Sarfate also began 2008 as a relief pitcher. On July 28, 2008, he was moved to the Orioles' starting rotation. He returned to the bullpen after just four starts, in which he went 0–2 while allowing 18 runs in just 152/3 innings. Overall, in 57 games, he was 4–3 with a 4.74 ERA and 85 strikeouts in 79.2 innings.

Sarfate began 2009 in the Orioles' bullpen, but was placed on the disabled list in May after posting a 6.39 ERA in eight appearances. He was activated in September, and pitched much better, posting a 3.48 ERA over 12 relief appearances. Overall, he was 0–1 in 20 relief appearances with a 5.09 ERA and 20 strikeouts in 23 innings.

In 2010, Sarfate pitched with the Triple-A Norfolk Tides, where he was 2–2 with 20 saves (tied for seventh in the International League) and a 2.73 ERA in 47 games, as he struck out 72 batters in 56 innings.
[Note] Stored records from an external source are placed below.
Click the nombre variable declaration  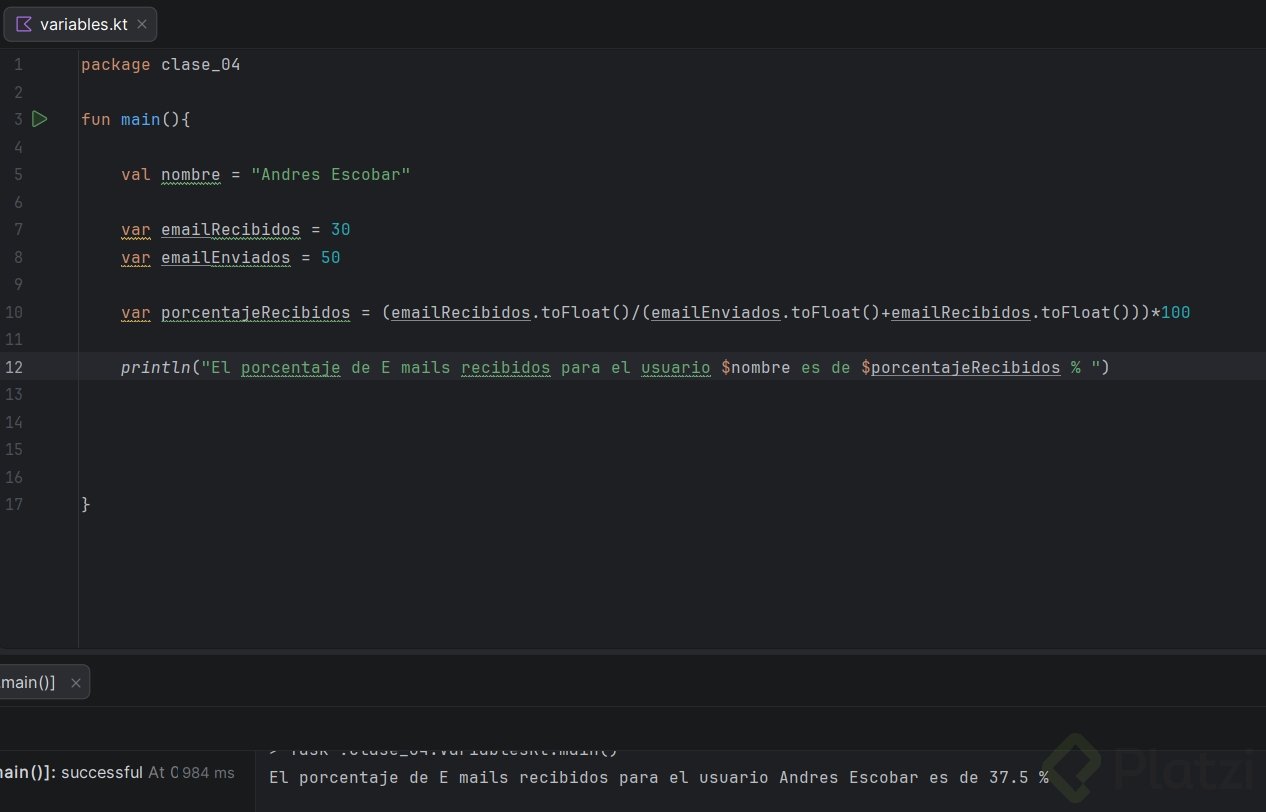click(x=190, y=174)
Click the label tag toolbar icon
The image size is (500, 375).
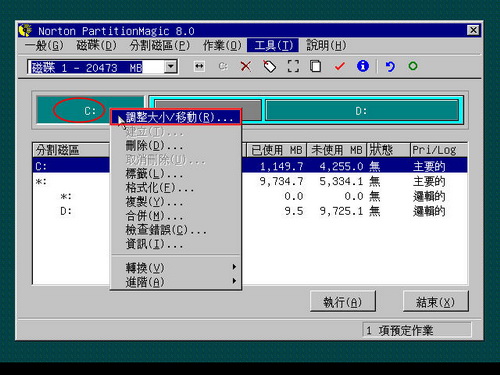tap(269, 66)
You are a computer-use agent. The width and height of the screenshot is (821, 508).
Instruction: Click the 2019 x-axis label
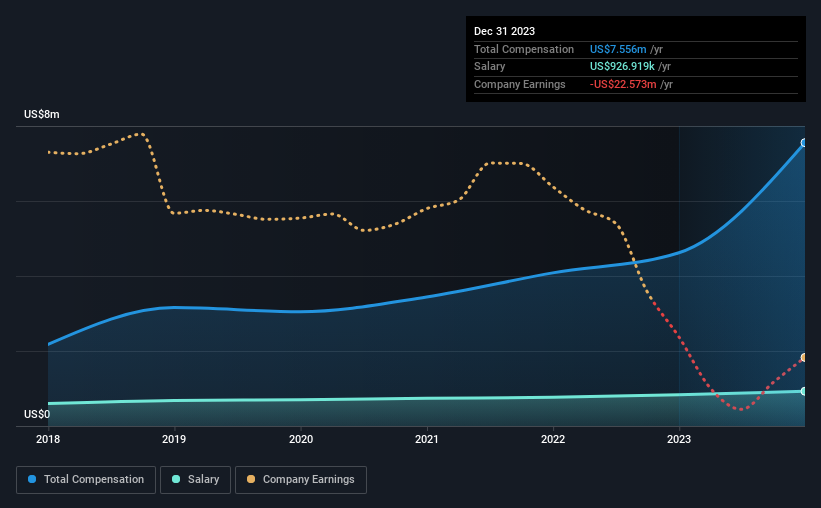coord(174,439)
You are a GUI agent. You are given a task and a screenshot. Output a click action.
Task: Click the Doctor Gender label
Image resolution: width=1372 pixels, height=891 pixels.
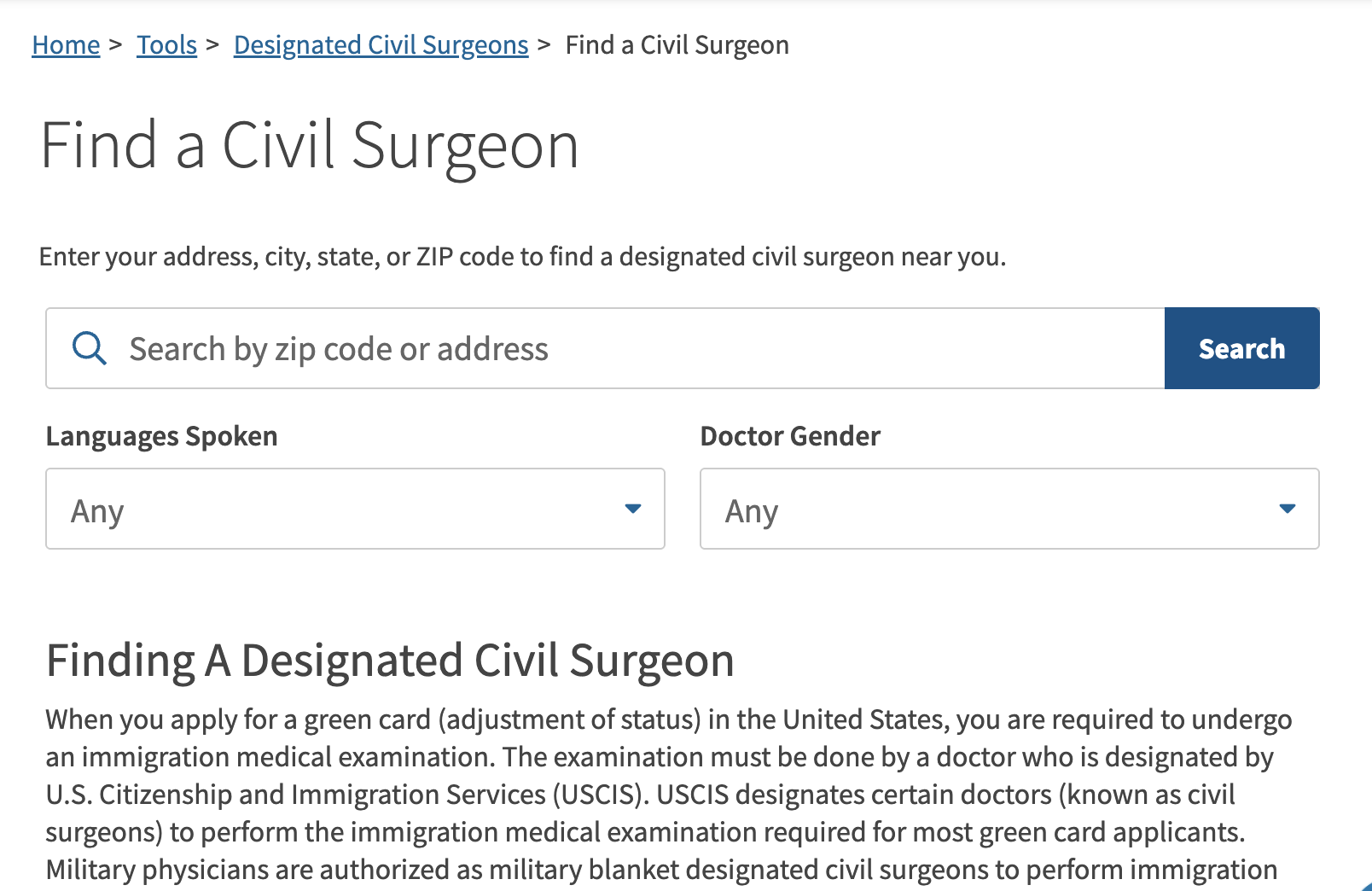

He was named an MiLB Organization All Star.

===Hiroshima Toyo Carp===
In 2011, Sarfate signed with the Hiroshima Toyo Carp of Japan's Central League. Sarfate quickly became one of the top closers in Japanese baseball. He was a 2011 All Star. In 2011 he was 1–3 with 35 saves (second in the Japan Central League) and a 1.34 ERA in 57 games. In 2012, he was 2–5 with nine saves (ninth in the league) and a 2.90 ERA in 47 games.

===Saitama Seibu Lions===
He spent one season with the Saitama Seibu Lions in 2013. Sarfate was 9–1 with 10 saves (seventh in the Japan Pacific League) and a 1.87 ERA (eighth) in 58 games (seventh).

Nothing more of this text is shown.